• What this task involves: Output the data below line for line, unchanged, leaving out the pictures.

• Data lines:
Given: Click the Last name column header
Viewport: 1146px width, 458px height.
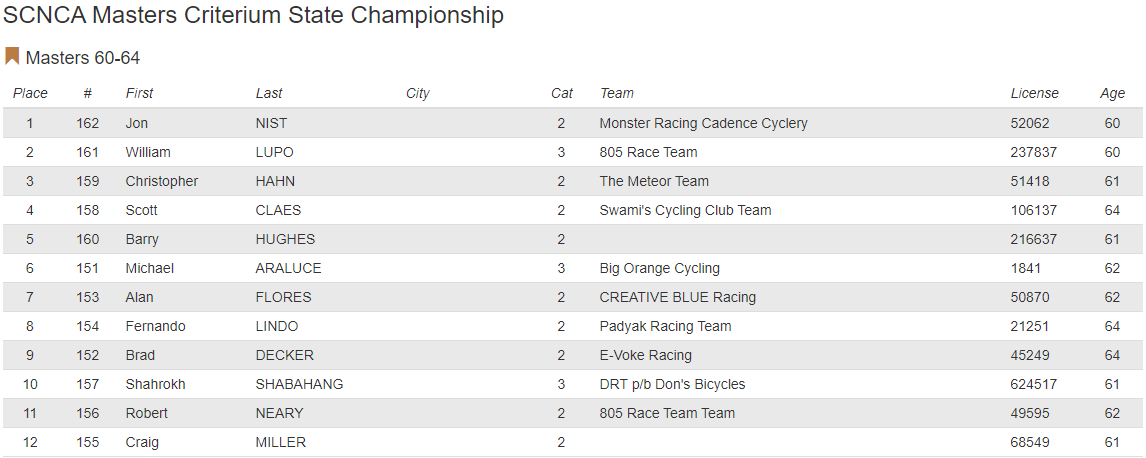Looking at the screenshot, I should [269, 93].
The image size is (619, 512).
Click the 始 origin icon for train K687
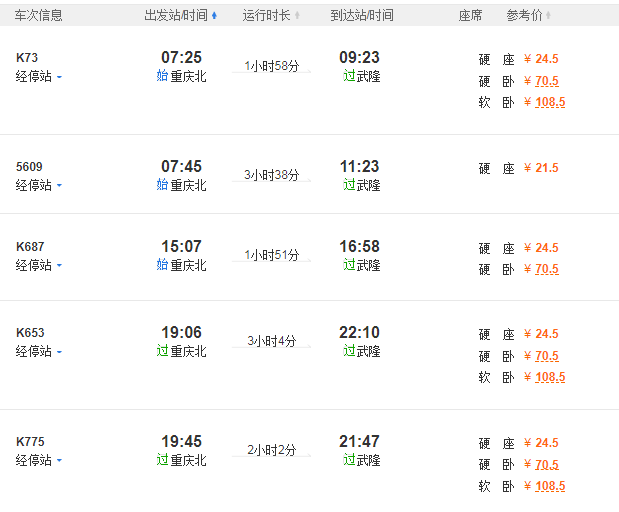point(162,265)
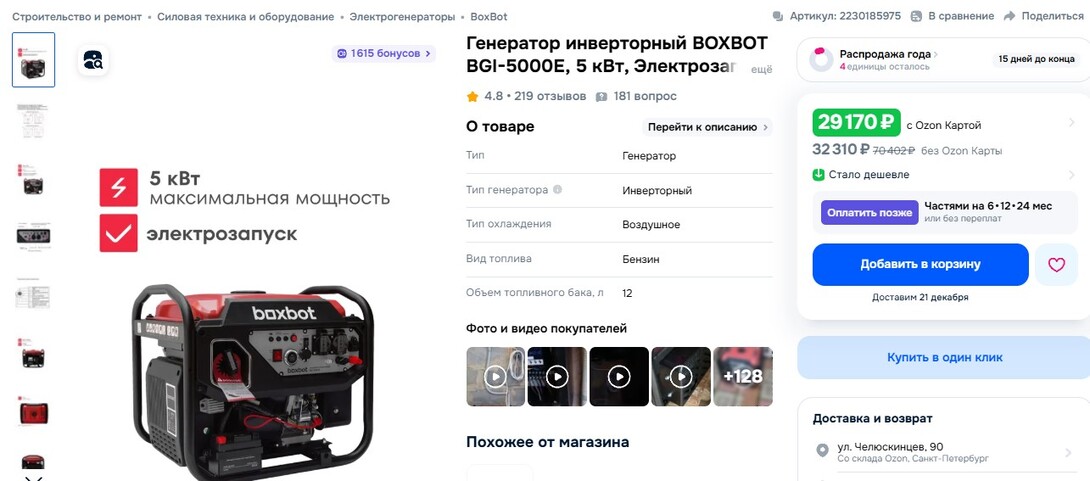Click Добавить в корзину button
This screenshot has width=1090, height=481.
920,265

• Correct result:
Given: Click the Last name column header
Viewport: 1146px width, 458px height.
Looking at the screenshot, I should [269, 93].
The image size is (619, 512).
Click the 始 origin icon for train K687
point(162,265)
Click Добавить в корзину button
This screenshot has width=1090, height=481.
920,265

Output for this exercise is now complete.